His interest in science is as curious and miscellaneous as his interest in everything else. He was indeed President of the Royal Society of his time, and he is immensely delighted with Boyle and his new discoveries concerning colours and hydrostatics. Yet so rare a dilettante is he, in this as in other things, that we find this President of the Royal Society bringing in a man to teach him the multiplication table. He has no great head for figures, and we find him listening to long lectures upon abstruse financial questions, not unlike the bimetallism discussions of our own day, which he finds so clear, while he is listening, that nothing could be clearer, but half an hour afterwards he does not know anything whatever about the subject.

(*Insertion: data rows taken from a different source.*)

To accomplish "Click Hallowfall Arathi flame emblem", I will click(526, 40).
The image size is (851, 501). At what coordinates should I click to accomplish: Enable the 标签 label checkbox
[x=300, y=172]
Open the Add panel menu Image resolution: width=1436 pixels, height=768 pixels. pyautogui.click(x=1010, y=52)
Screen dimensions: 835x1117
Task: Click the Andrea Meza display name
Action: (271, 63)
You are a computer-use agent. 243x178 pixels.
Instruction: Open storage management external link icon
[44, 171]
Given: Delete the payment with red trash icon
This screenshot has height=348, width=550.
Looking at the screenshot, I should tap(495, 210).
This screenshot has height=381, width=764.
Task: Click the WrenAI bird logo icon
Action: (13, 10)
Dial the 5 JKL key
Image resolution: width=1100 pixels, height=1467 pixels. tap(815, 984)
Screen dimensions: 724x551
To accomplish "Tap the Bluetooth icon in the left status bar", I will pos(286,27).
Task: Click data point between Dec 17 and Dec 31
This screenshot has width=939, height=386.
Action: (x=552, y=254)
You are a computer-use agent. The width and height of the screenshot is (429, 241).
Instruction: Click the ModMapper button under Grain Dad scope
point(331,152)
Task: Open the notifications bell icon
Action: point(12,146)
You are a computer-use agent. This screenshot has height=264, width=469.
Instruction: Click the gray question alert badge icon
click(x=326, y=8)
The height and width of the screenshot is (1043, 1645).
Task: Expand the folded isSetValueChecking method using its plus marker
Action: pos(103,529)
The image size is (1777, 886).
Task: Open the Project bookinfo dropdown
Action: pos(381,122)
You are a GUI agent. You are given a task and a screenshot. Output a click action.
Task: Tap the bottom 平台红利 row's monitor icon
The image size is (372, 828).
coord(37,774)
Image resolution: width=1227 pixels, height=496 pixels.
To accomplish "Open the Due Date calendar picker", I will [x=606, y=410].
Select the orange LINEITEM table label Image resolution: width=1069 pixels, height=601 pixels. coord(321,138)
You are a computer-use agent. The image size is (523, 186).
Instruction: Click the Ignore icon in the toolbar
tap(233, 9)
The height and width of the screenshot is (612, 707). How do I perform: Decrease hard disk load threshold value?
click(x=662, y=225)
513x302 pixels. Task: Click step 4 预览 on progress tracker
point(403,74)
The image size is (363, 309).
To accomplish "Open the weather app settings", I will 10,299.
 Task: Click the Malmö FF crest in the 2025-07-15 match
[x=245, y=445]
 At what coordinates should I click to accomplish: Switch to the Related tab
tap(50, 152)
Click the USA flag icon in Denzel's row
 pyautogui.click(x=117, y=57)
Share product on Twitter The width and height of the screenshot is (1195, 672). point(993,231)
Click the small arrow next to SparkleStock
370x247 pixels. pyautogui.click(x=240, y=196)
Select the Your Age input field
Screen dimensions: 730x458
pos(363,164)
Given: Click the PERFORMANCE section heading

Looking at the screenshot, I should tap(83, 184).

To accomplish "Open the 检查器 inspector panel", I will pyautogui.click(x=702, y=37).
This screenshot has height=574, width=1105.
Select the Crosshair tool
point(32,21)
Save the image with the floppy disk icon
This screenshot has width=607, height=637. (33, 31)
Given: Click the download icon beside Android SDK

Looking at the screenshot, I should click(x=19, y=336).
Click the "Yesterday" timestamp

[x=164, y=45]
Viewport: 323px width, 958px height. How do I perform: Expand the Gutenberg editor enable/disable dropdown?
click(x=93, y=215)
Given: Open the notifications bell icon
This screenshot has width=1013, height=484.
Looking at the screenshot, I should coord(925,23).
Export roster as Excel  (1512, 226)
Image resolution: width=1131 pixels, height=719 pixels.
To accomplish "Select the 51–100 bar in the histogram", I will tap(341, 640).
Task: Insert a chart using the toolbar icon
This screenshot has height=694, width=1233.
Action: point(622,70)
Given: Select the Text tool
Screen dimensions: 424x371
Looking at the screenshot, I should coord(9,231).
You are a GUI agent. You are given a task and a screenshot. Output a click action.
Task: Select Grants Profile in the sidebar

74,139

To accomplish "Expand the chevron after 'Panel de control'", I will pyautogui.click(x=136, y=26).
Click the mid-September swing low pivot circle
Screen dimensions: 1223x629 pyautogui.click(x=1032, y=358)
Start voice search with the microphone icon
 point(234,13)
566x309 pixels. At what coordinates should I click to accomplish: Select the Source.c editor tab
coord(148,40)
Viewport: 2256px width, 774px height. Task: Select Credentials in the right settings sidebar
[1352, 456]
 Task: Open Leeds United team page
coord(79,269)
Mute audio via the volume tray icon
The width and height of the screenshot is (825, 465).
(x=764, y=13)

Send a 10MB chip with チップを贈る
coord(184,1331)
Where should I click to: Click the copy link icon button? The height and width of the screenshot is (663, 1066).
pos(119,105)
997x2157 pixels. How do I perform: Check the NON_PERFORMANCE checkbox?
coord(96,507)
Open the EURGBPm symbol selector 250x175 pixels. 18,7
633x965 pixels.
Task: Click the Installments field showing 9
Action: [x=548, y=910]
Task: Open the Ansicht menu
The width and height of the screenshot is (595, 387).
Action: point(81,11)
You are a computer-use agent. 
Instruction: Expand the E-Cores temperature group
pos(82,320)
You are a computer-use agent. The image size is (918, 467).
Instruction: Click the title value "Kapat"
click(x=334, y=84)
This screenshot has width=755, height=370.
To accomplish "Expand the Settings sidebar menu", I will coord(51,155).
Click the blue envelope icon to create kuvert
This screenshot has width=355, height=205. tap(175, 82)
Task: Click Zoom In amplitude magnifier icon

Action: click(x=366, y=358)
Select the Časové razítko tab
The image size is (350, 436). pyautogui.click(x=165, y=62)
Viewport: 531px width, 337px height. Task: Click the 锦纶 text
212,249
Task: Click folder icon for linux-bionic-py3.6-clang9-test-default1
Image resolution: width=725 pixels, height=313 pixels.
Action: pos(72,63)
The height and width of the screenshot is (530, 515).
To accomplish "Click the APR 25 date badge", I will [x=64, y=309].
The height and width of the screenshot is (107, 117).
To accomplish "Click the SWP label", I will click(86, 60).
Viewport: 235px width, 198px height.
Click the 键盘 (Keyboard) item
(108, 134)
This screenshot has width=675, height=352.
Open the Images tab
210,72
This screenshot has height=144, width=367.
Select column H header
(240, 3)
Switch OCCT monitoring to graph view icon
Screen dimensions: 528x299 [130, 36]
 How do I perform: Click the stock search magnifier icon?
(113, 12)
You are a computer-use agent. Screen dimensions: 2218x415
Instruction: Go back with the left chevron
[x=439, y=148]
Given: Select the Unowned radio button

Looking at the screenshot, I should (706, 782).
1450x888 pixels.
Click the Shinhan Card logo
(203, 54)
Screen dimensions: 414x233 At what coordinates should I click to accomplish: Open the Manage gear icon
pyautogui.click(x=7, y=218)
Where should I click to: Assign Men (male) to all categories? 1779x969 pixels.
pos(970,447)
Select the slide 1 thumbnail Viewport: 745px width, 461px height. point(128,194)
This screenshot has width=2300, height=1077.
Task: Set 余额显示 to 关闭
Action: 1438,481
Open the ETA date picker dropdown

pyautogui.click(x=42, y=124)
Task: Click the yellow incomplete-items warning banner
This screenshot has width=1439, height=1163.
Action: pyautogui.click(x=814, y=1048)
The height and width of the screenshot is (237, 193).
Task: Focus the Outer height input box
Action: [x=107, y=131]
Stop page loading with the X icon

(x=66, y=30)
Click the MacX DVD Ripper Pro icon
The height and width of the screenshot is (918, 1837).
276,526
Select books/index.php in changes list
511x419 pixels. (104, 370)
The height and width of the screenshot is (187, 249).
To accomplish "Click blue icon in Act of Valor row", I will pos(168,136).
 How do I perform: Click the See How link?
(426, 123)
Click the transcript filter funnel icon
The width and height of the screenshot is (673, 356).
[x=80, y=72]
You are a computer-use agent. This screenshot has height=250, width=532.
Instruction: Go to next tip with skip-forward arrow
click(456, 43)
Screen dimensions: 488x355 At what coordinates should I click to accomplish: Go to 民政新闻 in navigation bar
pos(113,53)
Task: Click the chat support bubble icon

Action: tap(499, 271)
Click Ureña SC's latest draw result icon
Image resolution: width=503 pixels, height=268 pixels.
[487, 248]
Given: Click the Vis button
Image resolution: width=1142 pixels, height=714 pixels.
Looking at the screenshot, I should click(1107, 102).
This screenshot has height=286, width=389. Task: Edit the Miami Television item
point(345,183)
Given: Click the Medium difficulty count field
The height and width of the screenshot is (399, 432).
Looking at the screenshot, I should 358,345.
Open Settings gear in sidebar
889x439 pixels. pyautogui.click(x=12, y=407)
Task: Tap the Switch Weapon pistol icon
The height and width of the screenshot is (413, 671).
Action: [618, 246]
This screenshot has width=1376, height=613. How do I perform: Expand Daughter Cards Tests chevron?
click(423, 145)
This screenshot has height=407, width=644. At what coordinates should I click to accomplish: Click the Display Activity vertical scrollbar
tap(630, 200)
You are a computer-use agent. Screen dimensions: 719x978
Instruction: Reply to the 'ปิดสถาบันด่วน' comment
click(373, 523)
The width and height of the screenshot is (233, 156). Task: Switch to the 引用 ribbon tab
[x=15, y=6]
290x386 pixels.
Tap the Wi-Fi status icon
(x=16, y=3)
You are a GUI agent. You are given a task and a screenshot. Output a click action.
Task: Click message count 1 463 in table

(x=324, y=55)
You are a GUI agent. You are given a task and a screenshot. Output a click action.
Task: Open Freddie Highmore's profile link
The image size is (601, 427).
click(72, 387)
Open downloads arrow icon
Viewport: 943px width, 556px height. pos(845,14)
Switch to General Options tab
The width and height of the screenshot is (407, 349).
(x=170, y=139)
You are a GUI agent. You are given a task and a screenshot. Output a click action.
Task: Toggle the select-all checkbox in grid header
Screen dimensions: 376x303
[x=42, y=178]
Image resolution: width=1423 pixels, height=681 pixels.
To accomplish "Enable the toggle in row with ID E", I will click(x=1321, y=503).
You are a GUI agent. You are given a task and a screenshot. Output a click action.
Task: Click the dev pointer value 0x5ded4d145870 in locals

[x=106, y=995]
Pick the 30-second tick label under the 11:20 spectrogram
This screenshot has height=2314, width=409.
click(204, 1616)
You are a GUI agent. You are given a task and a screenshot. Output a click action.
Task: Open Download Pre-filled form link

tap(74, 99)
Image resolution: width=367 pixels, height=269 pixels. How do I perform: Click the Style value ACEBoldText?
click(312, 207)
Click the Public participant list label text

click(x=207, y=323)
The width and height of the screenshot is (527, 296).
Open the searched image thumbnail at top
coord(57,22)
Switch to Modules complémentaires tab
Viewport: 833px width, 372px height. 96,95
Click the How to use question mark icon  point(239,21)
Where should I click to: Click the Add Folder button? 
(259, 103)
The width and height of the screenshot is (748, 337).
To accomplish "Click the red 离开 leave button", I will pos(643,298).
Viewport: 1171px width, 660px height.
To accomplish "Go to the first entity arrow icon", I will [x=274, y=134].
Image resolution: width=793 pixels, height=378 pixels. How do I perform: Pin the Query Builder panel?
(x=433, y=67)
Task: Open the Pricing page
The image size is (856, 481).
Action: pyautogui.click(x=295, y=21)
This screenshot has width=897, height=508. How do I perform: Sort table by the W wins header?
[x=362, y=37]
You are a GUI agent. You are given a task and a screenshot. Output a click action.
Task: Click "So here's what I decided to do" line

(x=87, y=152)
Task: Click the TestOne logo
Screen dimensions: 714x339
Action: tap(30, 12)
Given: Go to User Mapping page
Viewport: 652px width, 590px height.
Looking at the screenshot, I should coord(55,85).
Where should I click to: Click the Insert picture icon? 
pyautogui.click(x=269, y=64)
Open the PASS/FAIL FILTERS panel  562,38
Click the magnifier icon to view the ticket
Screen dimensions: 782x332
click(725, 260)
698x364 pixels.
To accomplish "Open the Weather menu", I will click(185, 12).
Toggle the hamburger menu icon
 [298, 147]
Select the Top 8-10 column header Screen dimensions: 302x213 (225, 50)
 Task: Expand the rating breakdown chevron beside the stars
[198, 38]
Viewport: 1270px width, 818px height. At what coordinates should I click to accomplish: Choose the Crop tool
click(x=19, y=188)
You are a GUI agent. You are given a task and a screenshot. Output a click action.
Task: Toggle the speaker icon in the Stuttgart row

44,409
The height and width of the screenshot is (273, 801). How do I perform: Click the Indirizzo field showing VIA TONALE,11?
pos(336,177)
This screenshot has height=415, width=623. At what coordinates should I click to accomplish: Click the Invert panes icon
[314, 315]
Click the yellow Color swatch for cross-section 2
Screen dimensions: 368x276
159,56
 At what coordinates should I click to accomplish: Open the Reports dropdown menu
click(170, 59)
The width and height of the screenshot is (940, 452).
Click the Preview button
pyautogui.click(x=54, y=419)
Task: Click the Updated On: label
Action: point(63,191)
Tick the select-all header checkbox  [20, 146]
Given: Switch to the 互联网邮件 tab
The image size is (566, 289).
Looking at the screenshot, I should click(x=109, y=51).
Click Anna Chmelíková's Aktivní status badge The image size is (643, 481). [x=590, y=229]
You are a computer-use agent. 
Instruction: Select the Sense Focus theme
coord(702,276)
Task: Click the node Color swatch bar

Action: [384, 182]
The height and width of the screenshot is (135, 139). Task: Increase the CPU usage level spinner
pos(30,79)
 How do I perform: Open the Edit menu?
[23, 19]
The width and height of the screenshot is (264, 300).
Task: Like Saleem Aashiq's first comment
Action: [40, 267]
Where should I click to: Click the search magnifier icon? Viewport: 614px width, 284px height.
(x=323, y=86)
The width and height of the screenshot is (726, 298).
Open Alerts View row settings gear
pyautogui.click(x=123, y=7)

Under the category of his amusements, physic must be included; for, like other egoists, he was immensely interested in his real or imaginary ailments, and in the means which were taken to cure them. On some days he will sit all day long taking physic. He derives an immense amount of amusement from the process of doctoring himself, and still more from writing down in all their detail both his symptoms and their treatment. His pharmacopoeia is by no means scientific, for he includes within it charms which will cure one of anything, and he always keeps a hare's foot by him, and will sometimes tell of troubles which came to him because he had forgotten it.